Monday, August 24, 2020

Alimentation Couche-Tard Inc

Sound bite for Twitter and StockTwits is: Dividend Growth Consumer. Stock price is probably relatively expensive. The Dividend Yield is very low as is the Dividend Payout Ratios. They also have good Debt Ratios. See my spreadsheet on Alimentation Couche-Tard Inc.

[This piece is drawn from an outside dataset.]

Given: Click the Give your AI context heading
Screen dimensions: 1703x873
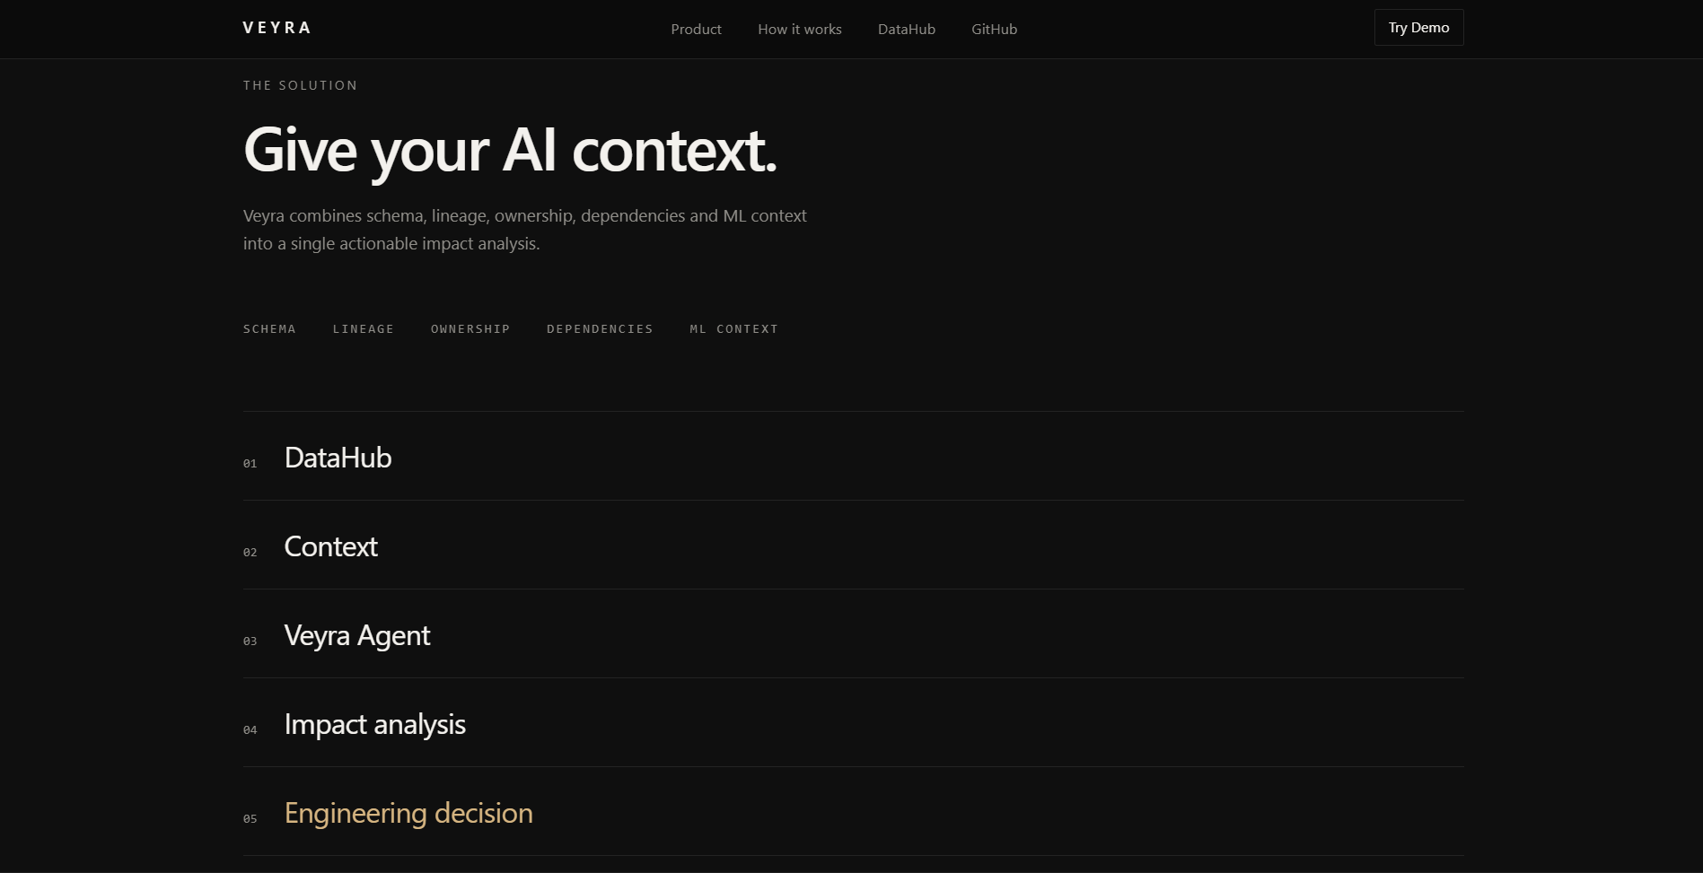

I do not own this stock of Alimentation Couche-Tard Inc (TSX-ATD.B, OTC-ANCUF) but I used to. In 2004 I bought this stock as it had a good reputation and my spreadsheet showed I should do well with it. The only problem I had with it then was it had no dividend. I bought more of this stock in 2006 as it had a good past record and had started to pay a dividend. I sold the stock in my trading account in 2007 as I was raising mortgage money and this stock had gone down so it was cheap, tax wise, to sell. In 2013, I sold the stock in my Pension account as it had the lowest dividend yield and I had to raise money in this account because of yearly withdrawals.

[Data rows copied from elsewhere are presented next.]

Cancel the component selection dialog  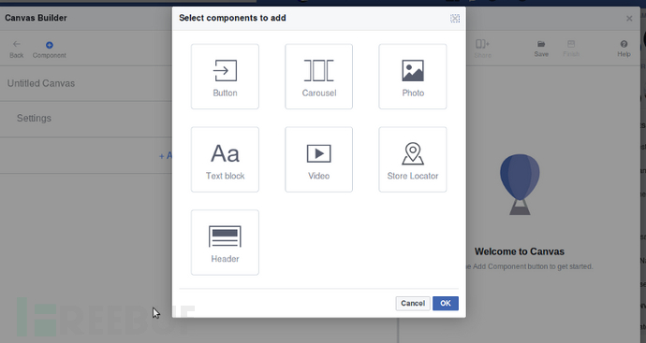pyautogui.click(x=413, y=304)
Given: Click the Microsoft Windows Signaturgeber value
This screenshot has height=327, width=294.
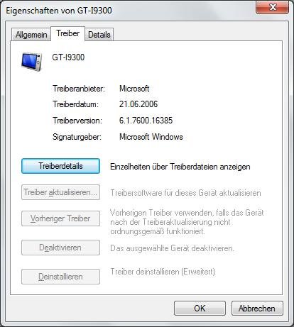Looking at the screenshot, I should [151, 137].
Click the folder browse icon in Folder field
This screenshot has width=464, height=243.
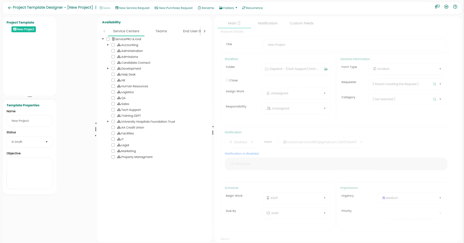click(x=326, y=69)
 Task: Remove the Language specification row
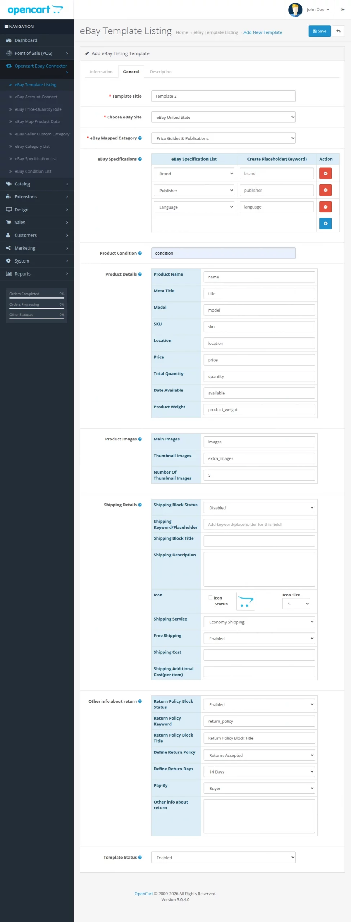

When I was updating my spreadsheet, I noticed on this spreadsheet, all is green ink. This company has done very well. It is not much of a dividend stock because the yield is generally below 1%. However, if you are building a portfolio, this could be a good stock to have. The financial year end of at the end of April each year.

The dividend yields are low with dividend growth good. The current yield is low (under 2%) at 0.68%. The 5, 10 and historical yields are also low all at 0.60%. This dividend growth on this stock has always been good (14% and higher). See chart below. However, if you are looking at yield on your original cost, this stock does well over a long term. Yield on original cost after 10, 15 and 20 years for 2020 is 7.75%, and 61.79%, and 283.54%.

The Dividend Payout Ratios (DPR) are very good The DPR for EPS for 2020 is very low at just 10% with 5 year coverage at 10%. The DPR for CFPS for 2020 is 6% with 5 year coverage also at 6%. The DPR for Free Cash Flow for 2020 is 9% with 5 year coverage also at 9%.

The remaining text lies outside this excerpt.